Conception and pregnancy. When patients with PCOS desire to conceive, focusing on menstrual patterns is important to determine if ovulation is occurring. Anovulation is the most common cause for irregular menstrual cycles. Clomiphene is the first-line treatment for anovulation.15 Potential risks to using clomiphene can include multiple pregnancy, ovarian hyperstimulation, thromboembolism, and/or visual disturbances.24 If clomiphene is not effective, metformin is often added to assist in ovulatory regulation and to help treat insulin resistance.15 Weight loss is recommended for patients who are trying to conceive.3 Due to these mainstays of treatment for patients with PCOS trying to conceive and newer PCOS fertility protocols, pregnancy rates for patients with PCOS have risen.28 This is encouraging news because patients with PCOS have historically had low statistical success for healthy pregnancies.

 

Encourage patients to optimize health and lifestyle before trying to conceive. This can aid in a healthier pregnancy and fetal development.4 Lifestyle modifications should include decreasing BMI, decreasing caffeine intake, cessation of alcohol consumption and smoking, and improving overall health. When pregnancy is established in patients with PCOS, there is an increased chance for spontaneous miscarriage.3 PCOS also can lead to a 40% to 50% chance of gestational diabetes.4 Pregnant patients with PCOS must be closely monitored to ensure a healthy pregnancy.

 

Perimenopause and menopause. Although PCOS cannot be diagnosed in this patient population, signs and symptoms can still be managed in perimenopausal or menopausal women with suspected PCOS. Metformin can help these patients with insulin resistance. Medications to manage hirsutism can also be prescribed.

 

Implications for practice

PCOS is a common endocrinopathy that primarily presents with symptoms in women of childbearing age, but that can affect adolescents and women across the lifespan. Patients with PCOS can present with hyperandrogenism symptoms along with menstrual irregularities. Medications such as OCPs, antiandrogens, and/or metformin are common treatment options. Education regarding lifestyle improvements and BMI reduction can be significantly impactful for a patient with PCOS. Ensuring that patients are educated on long-term health consequences of PCOS is important and may help improve their long-term quality of life.

 

Educating patients with PCOS on lifestyle improvements

PCOS can cause long-term health consequences if not treated appropriately.
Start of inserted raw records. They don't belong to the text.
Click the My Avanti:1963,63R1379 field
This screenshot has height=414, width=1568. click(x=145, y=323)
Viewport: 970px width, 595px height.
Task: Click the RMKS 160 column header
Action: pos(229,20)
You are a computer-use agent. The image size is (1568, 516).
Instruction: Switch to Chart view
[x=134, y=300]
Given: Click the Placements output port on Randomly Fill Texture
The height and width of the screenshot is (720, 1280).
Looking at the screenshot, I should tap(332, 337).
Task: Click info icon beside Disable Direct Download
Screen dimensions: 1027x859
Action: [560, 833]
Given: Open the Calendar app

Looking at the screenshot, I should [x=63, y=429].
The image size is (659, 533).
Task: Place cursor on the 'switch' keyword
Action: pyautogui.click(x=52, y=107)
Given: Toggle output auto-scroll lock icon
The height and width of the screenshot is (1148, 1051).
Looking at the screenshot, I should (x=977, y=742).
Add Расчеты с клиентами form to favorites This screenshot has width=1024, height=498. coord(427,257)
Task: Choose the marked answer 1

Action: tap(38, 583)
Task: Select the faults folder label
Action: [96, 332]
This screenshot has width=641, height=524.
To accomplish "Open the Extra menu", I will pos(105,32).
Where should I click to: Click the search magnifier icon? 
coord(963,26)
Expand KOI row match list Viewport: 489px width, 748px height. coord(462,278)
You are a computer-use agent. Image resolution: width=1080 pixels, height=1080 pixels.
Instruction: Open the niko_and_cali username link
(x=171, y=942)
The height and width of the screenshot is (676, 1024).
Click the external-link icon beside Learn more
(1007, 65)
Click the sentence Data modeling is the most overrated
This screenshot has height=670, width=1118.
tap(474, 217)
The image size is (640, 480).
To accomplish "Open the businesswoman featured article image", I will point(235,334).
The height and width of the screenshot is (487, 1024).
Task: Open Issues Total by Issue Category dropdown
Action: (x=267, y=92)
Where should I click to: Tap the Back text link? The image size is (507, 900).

Patients with PCOS are at an increased risk for diabetes mellitus, gestational diabetes, heart disease, hypertension, dyslipidemia, sleep apnea, stroke, depression, and anxiety.26 Education should be a large portion of primary care visits for patients with PCOS. Most of the risks previously discussed are preventable diseases, and education can play a major role in helping patients make lifestyle improvements that can help prevent those diseases.

 

Lifestyle improvements such as weight loss can improve PCOS symptoms in all patient populations (adolescents and beyond). Decreasing BMI is challenging for patients with insulin resistance associated with PCOS. Encouraging lower-calorie diets and increased intake of fruits and vegetables can be a helpful way to lose weight. Weight loss attrition is high; patients with PCOS who do lose weight often later regain weight and PCOS symptoms reemerge.27 It is important to educate patients about behavioral strategies for weight loss that can be maintained throughout their lifespan.26 Reducing body weight can decrease incidence of type 2 diabetes mellitus, gestational diabetes, dyslipidemia, and other cardiovascular risk factors.15 Additionally, weight loss can aid in ovarian function improvement and can stimulate ovulation. PCOS is an early risk factor for metabolic syndrome, and the risk increases with the age of diagnosis.18 This is why early intervention with lifestyle modifications is imperative to improving the patient's health and quality of life.